Federal Pell Grants | Federal Student Aid

Federal Pell Grants are usually awarded only to undergraduate students.

The amount of aid you can receive depends on your financial need, the cost of attendance at your school, and more.

Federal Pell Grants

Federal Pell Grants usually are awarded only to undergraduate students who have not earned a bachelor's or a professional degree. (In some cases, however, a student enrolled in a postbaccalaureate teacher certification program might receive a Federal Pell Grant.) You are not eligible to receive a Federal Pell Grant if you are incarcerated in a federal or state penal institution or are subject to an involuntary civil commitment upon completion of a period of incarceration for a forcible or nonforcible sexual offense.

A Federal Pell Grant, unlike a loan, does not have to be repaid, except under certain circumstances. Find out why you might have to repay all or part of a federal grant.

How do I apply?
How much money can I get?
I heard I might get a larger Federal Pell Grant if my parent died in Iraq or Afghanistan. Is that right?
How will I get paid?
What should I do to maintain the grant?
 

Try This Resource
Federal Student Grant Programs–Lists federal student grant programs with program details and award limits.

How do I apply?

You should start by submitting a Free Application for Federal Student Aid (FAFSA®) form. You will have to fill out the FAFSA form every year you’re in school in order to stay eligible for federal student aid.

Top 


How much money can I get?

Amounts can change yearly. For the 2017–18 award year (July 1, 2017, to June 30, 2018), the maximum Federal Pell Grant award is $5,920. The amount you get, though, will depend on

  • your financial need,
  • your cost of attendance,
  • your status as a full-time or part-time student, and
  • ​your plans to attend school for a full academic year or less. 

You may not receive Federal Pell Grant funds from more than one school at a time.

Group of students looking over teacher's shoulder

Effective on July 1, 2012, you can receive the Federal Pell Grant for no more than 12 semesters or the equivalent (roughly six years).
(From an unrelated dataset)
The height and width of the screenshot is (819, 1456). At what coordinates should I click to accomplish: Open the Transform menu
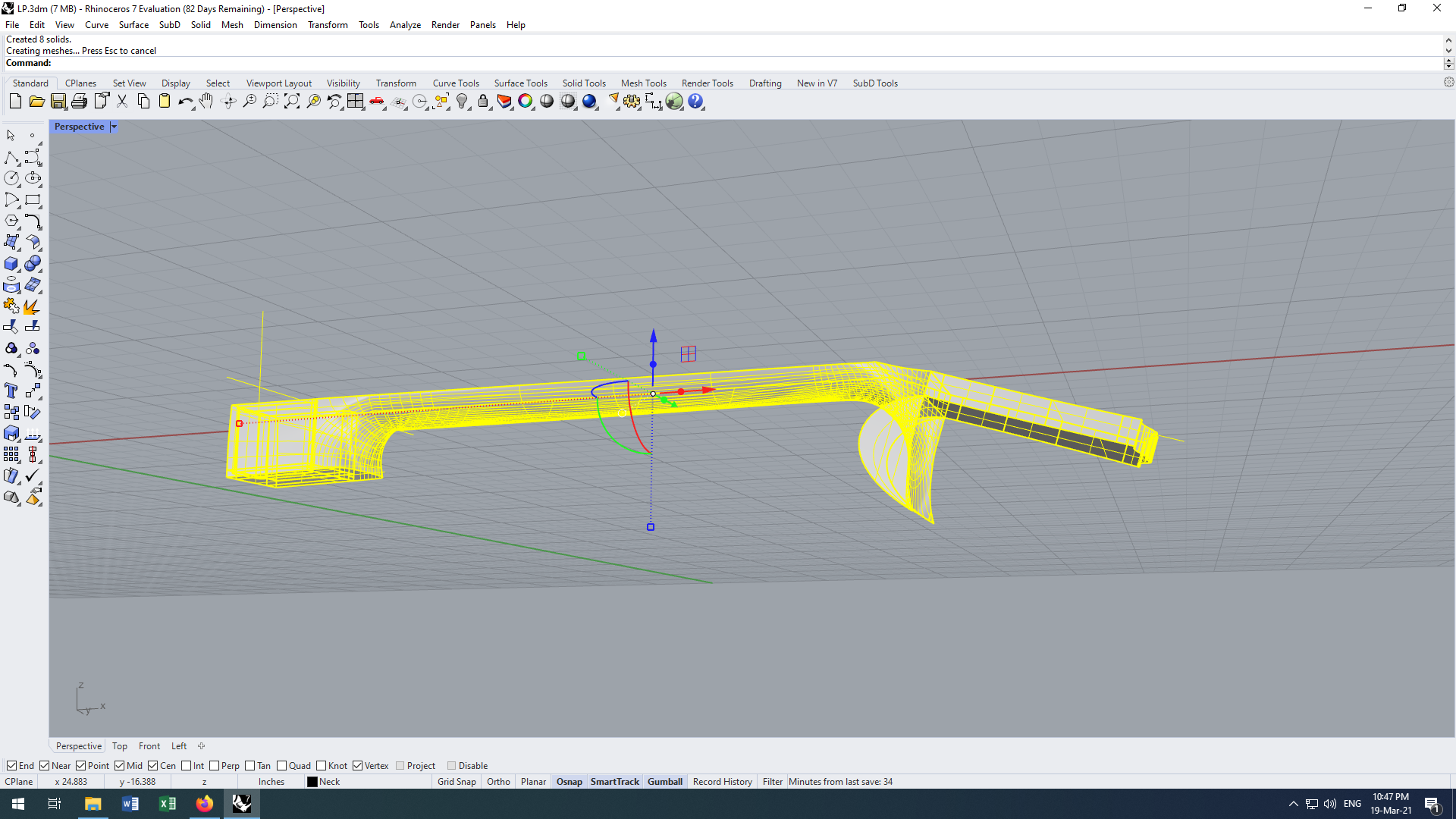pos(328,25)
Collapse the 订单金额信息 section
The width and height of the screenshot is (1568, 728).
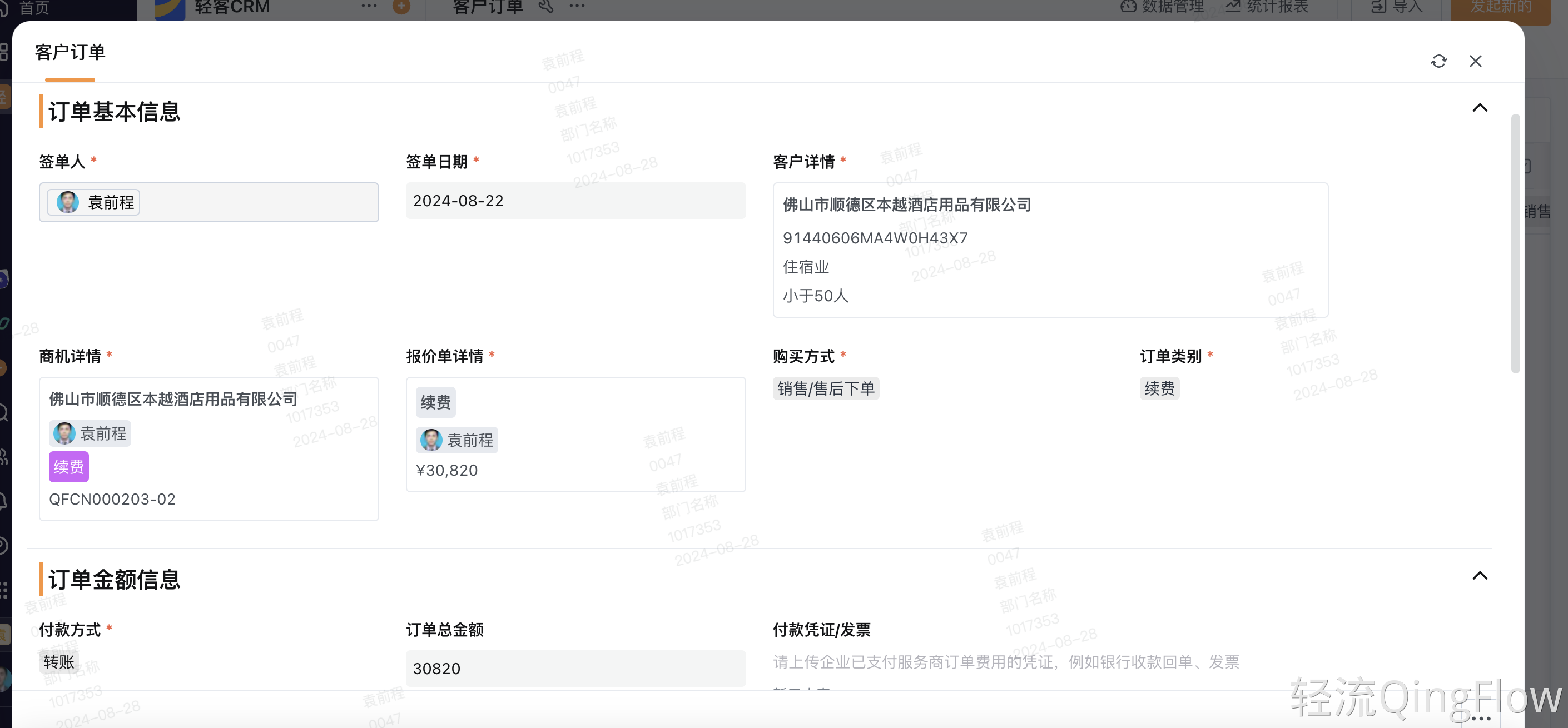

You’ll receive a notice if you’re getting close to your limit. If you have any questions, contact your financial aid office

If you’re eligible for a Federal Pell Grant, you’ll receive the full amount you qualify for—each school participating in the program receives enough funds each year from the U.S. Department of Education to pay the Federal Pell Grant amounts for all its eligible students. The amount of any other student aid for which you might qualify does not affect the amount of your Federal Pell Grant. 

Top 


I heard I might get a larger Federal Pell Grant if my parent died in Iraq or Afghanistan. Is that right?

It depends. If your parent or guardian was a member of the U.S. armed forces and died as a result of military service performed in Iraq or Afghanistan after the events of 9/11, you may be eligible for additional Federal Pell Grant funds if, at the time of your parent’s or guardian’s death, you were

  • less than 24 years of age or
  • enrolled in college or career school at least part-time.

If you meet these requirements and are eligible to receive a Federal Pell Grant, your eligibility will be calculated as if your Expected Family Contribution (EFC) were zero. Payments are adjusted if you are enrolled less than full-time.

If you meet those requirements but aren’t eligible to receive a Federal Pell Grant due to your EFC being too high, you might be able to get an Iraq and Afghanistan Service Grant.

Top 


How will I get paid?

Your school can apply Federal Pell Grant funds to your school costs, pay you directly, or combine these methods. Learn more about how (and when) you’ll be paid.

Top 


What should I do to maintain the grant?

In general, you must maintain enrollment in an undergraduate course of study at a nonforeign school to receive a Federal Pell Grant. Additionally, you will have to fill out the FAFSA form every year you’re in school in order to stay eligible for federal student aid. 

Once you have earned a baccalaureate degree or your first professional degree, or have used up all 12 semesters of your eligibility, you are no longer eligible to receive a Federal Pell Grant.